The machining setup was configured with an initial depth of 0.0 mm and a final cutting depth of 0.3 mm, using 3 machining passes to gradually remove material while protecting the PCB surface and improving milling accuracy. The machining strategy was configured as Outside / Right with a climb milling direction, while maintaining a safe Z height of 5 mm during rapid movements. This preview allowed verification of the trace spacing, isolation quality, cutting directions, and overall manufacturing strategy before generating the final machining file for CNC PCB production.

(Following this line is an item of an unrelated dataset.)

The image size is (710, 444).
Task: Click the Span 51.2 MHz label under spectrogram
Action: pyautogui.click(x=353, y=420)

⚙️5.7 3D Toolpath Simulation

This image shows the 3D simulation of the PCB machining process before fabrication. The CAM software generated a visual preview of the engraving toolpaths, allowing verification of the copper isolation paths, trace spacing, and overall PCB geometry. The blue and yellow lines represent the milling trajectories that the CNC machine would follow during the manufacturing process.

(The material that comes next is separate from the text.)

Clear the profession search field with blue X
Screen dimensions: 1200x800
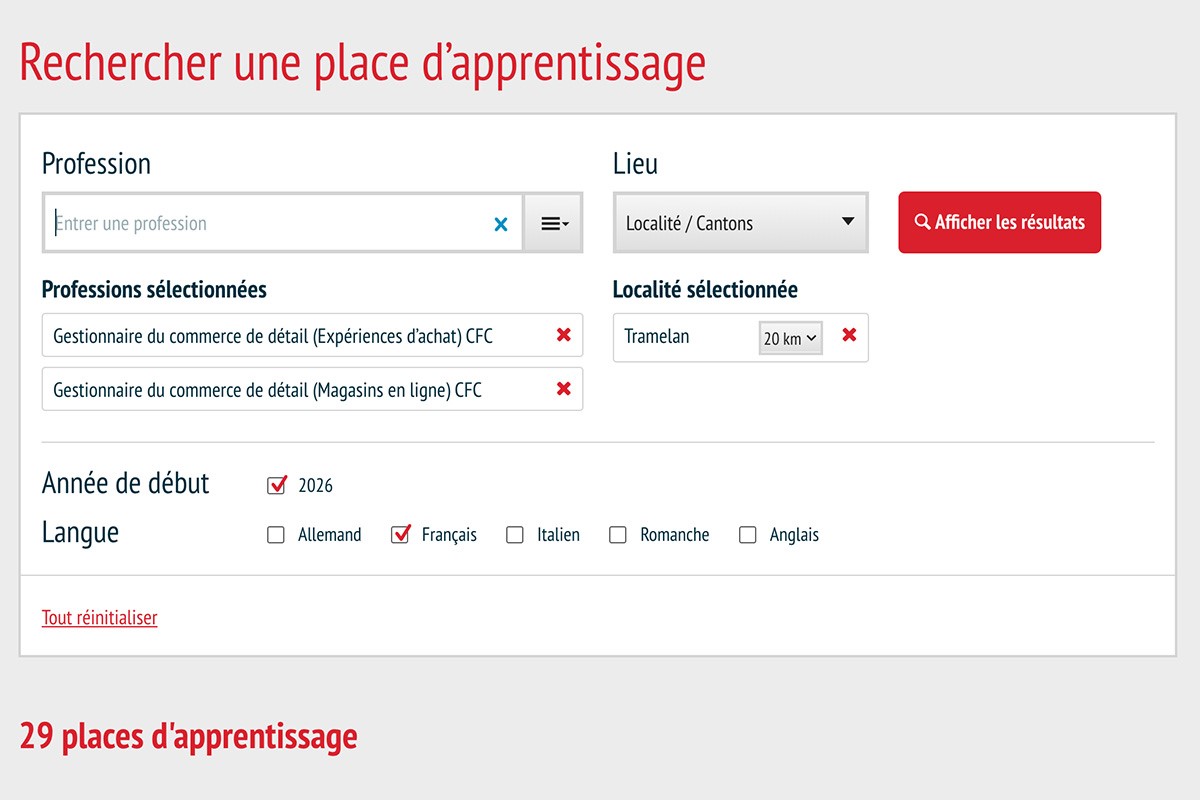click(501, 224)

The simulation was important to validate the PCB before machining because it helped confirm that all traces were correctly isolated and that the cutting paths were properly generated. This preview also reduced possible fabrication errors by allowing me to inspect the machining result virtually before exporting the final CNC production file.

⚙️5.8 Debugging and Testing Evidence

During the debugging and testing stage, the PCB milling process on the Roland SRM-20 presented an error caused by insufficient double-sided tape placed under the bakelite board. Because the material was not firmly fixed to the machine bed, the board moved slightly while the milling tool was engraving the traces. As a result, some PCB paths became misaligned and the final engraving quality was affected. ⚠️🛠️

This test was important to identify the importance of properly securing the material before starting the machining process. After analyzing the issue, additional double-sided tape was added to improve stability and ensure that the PCB remained completely fixed during operation. This debugging process helped improve the manufacturing workflow and avoid positioning errors in future milling attempts.

⚙️6. Material Selection:

For this project, I selected 1.6 mm bakelite as the main material for the fabrication of the shelf. This material was chosen because it provides good strength, durability, and stability

The thickness of 16 mm is a material that works well with CNC machining ROLAND, allowing clean and precise cuts during the milling process. 🪵⚙️

⚙️🪵7.Fixing the Material on the CNC Router ROland:

Before starting the milling process, I securely fixed the Bakelite board (1.6 mm) onto the working bed of the Roland CNC Router. To ensure stability, I used double-sided tape and made sure the surface was clean and flat to avoid any movement during machining.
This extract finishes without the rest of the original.